Print the records again, matching each line exactly.

▸ Input material:
Segment Open

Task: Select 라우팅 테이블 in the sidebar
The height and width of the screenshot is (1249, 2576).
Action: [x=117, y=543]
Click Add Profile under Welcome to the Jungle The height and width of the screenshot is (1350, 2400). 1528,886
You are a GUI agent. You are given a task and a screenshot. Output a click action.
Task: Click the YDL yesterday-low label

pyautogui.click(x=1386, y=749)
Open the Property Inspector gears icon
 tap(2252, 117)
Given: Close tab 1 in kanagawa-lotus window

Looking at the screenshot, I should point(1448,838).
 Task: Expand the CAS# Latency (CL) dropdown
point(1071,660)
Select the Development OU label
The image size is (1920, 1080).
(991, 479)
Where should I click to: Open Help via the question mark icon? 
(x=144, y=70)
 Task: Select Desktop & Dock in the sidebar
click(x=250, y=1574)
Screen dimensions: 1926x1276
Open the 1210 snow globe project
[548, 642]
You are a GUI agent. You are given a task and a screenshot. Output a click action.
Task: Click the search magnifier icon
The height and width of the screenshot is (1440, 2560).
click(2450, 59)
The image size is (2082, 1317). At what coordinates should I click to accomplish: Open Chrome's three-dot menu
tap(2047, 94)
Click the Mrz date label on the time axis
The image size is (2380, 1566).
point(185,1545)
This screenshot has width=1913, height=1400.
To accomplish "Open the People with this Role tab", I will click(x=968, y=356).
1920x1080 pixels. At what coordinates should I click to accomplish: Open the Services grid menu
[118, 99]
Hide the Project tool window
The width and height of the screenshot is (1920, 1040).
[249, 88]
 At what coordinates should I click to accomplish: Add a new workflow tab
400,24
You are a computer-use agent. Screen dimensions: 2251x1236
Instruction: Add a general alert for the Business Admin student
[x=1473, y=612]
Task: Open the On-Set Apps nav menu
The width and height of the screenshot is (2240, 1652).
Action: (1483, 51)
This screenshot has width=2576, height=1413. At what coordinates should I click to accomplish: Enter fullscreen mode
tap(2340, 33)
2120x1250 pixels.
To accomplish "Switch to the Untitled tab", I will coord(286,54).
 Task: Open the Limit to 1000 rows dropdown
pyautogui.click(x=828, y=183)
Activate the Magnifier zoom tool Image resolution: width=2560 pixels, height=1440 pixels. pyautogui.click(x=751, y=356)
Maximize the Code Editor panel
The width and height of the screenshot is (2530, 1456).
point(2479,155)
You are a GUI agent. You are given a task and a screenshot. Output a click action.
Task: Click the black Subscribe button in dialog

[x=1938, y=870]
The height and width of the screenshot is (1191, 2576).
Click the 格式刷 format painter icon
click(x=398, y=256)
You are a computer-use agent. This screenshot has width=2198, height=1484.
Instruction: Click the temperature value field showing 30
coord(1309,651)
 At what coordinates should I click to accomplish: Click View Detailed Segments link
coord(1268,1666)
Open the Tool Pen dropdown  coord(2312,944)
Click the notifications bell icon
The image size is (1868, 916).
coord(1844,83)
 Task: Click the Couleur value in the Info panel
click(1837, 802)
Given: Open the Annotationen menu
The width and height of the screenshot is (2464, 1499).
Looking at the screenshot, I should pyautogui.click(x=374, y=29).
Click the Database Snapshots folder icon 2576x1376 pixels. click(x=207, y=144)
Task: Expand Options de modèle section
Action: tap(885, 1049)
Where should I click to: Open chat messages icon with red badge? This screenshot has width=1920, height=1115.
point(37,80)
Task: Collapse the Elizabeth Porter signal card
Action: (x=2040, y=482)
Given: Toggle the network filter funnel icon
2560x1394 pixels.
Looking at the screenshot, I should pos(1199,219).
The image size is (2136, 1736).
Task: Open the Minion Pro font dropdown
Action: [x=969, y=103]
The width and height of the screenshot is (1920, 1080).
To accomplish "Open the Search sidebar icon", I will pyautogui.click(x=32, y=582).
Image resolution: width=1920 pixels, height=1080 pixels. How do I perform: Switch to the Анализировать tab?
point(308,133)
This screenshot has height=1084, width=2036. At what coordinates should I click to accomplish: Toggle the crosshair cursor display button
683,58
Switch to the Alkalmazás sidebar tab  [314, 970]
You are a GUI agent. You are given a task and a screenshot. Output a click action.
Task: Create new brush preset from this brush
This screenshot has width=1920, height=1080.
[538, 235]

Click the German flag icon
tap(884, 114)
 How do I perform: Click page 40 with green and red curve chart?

Segment Closed

▸ Answer box:
Task: Select 라우팅 테이블 in the sidebar
The height and width of the screenshot is (1249, 2576).
Action: [x=117, y=543]
Click Add Profile under Welcome to the Jungle The height and width of the screenshot is (1350, 2400). 1528,886
You are a GUI agent. You are given a task and a screenshot. Output a click action.
Task: Click the YDL yesterday-low label

pyautogui.click(x=1386, y=749)
Open the Property Inspector gears icon
 tap(2252, 117)
Given: Close tab 1 in kanagawa-lotus window

Looking at the screenshot, I should point(1448,838).
 Task: Expand the CAS# Latency (CL) dropdown
point(1071,660)
Select the Development OU label
The image size is (1920, 1080).
(991, 479)
Where should I click to: Open Help via the question mark icon? 
(x=144, y=70)
 Task: Select Desktop & Dock in the sidebar
click(x=250, y=1574)
Screen dimensions: 1926x1276
Open the 1210 snow globe project
[548, 642]
You are a GUI agent. You are given a task and a screenshot. Output a click action.
Task: Click the search magnifier icon
The height and width of the screenshot is (1440, 2560).
click(2450, 59)
The image size is (2082, 1317). At what coordinates should I click to accomplish: Open Chrome's three-dot menu
tap(2047, 94)
Click the Mrz date label on the time axis
The image size is (2380, 1566).
point(185,1545)
This screenshot has width=1913, height=1400.
To accomplish "Open the People with this Role tab", I will click(x=968, y=356).
1920x1080 pixels. At what coordinates should I click to accomplish: Open the Services grid menu
[118, 99]
Hide the Project tool window
The width and height of the screenshot is (1920, 1040).
[249, 88]
 At what coordinates should I click to accomplish: Add a new workflow tab
400,24
You are a computer-use agent. Screen dimensions: 2251x1236
Instruction: Add a general alert for the Business Admin student
[x=1473, y=612]
Task: Open the On-Set Apps nav menu
The width and height of the screenshot is (2240, 1652).
Action: (1483, 51)
This screenshot has width=2576, height=1413. At what coordinates should I click to accomplish: Enter fullscreen mode
tap(2340, 33)
2120x1250 pixels.
To accomplish "Switch to the Untitled tab", I will coord(286,54).
 Task: Open the Limit to 1000 rows dropdown
pyautogui.click(x=828, y=183)
Activate the Magnifier zoom tool Image resolution: width=2560 pixels, height=1440 pixels. pyautogui.click(x=751, y=356)
Maximize the Code Editor panel
The width and height of the screenshot is (2530, 1456).
point(2479,155)
You are a GUI agent. You are given a task and a screenshot. Output a click action.
Task: Click the black Subscribe button in dialog

[x=1938, y=870]
The height and width of the screenshot is (1191, 2576).
Click the 格式刷 format painter icon
click(x=398, y=256)
You are a computer-use agent. This screenshot has width=2198, height=1484.
Instruction: Click the temperature value field showing 30
coord(1309,651)
 At what coordinates should I click to accomplish: Click View Detailed Segments link
coord(1268,1666)
Open the Tool Pen dropdown  coord(2312,944)
Click the notifications bell icon
The image size is (1868, 916).
coord(1844,83)
 Task: Click the Couleur value in the Info panel
click(1837, 802)
Given: Open the Annotationen menu
The width and height of the screenshot is (2464, 1499).
Looking at the screenshot, I should pyautogui.click(x=374, y=29).
Click the Database Snapshots folder icon 2576x1376 pixels. click(x=207, y=144)
Task: Expand Options de modèle section
Action: tap(885, 1049)
Where should I click to: Open chat messages icon with red badge? This screenshot has width=1920, height=1115.
point(37,80)
Task: Collapse the Elizabeth Porter signal card
Action: (x=2040, y=482)
Given: Toggle the network filter funnel icon
2560x1394 pixels.
Looking at the screenshot, I should pos(1199,219).
The image size is (2136, 1736).
Task: Open the Minion Pro font dropdown
Action: [x=969, y=103]
The width and height of the screenshot is (1920, 1080).
To accomplish "Open the Search sidebar icon", I will pyautogui.click(x=32, y=582).
Image resolution: width=1920 pixels, height=1080 pixels. How do I perform: Switch to the Анализировать tab?
point(308,133)
This screenshot has height=1084, width=2036. At what coordinates should I click to accomplish: Toggle the crosshair cursor display button
683,58
Switch to the Alkalmazás sidebar tab  [314, 970]
You are a GUI agent. You are given a task and a screenshot. Output a click action.
Task: Create new brush preset from this brush
This screenshot has width=1920, height=1080.
[538, 235]

Click the German flag icon
tap(884, 114)
 How do I perform: Click page 40 with green and red curve chart?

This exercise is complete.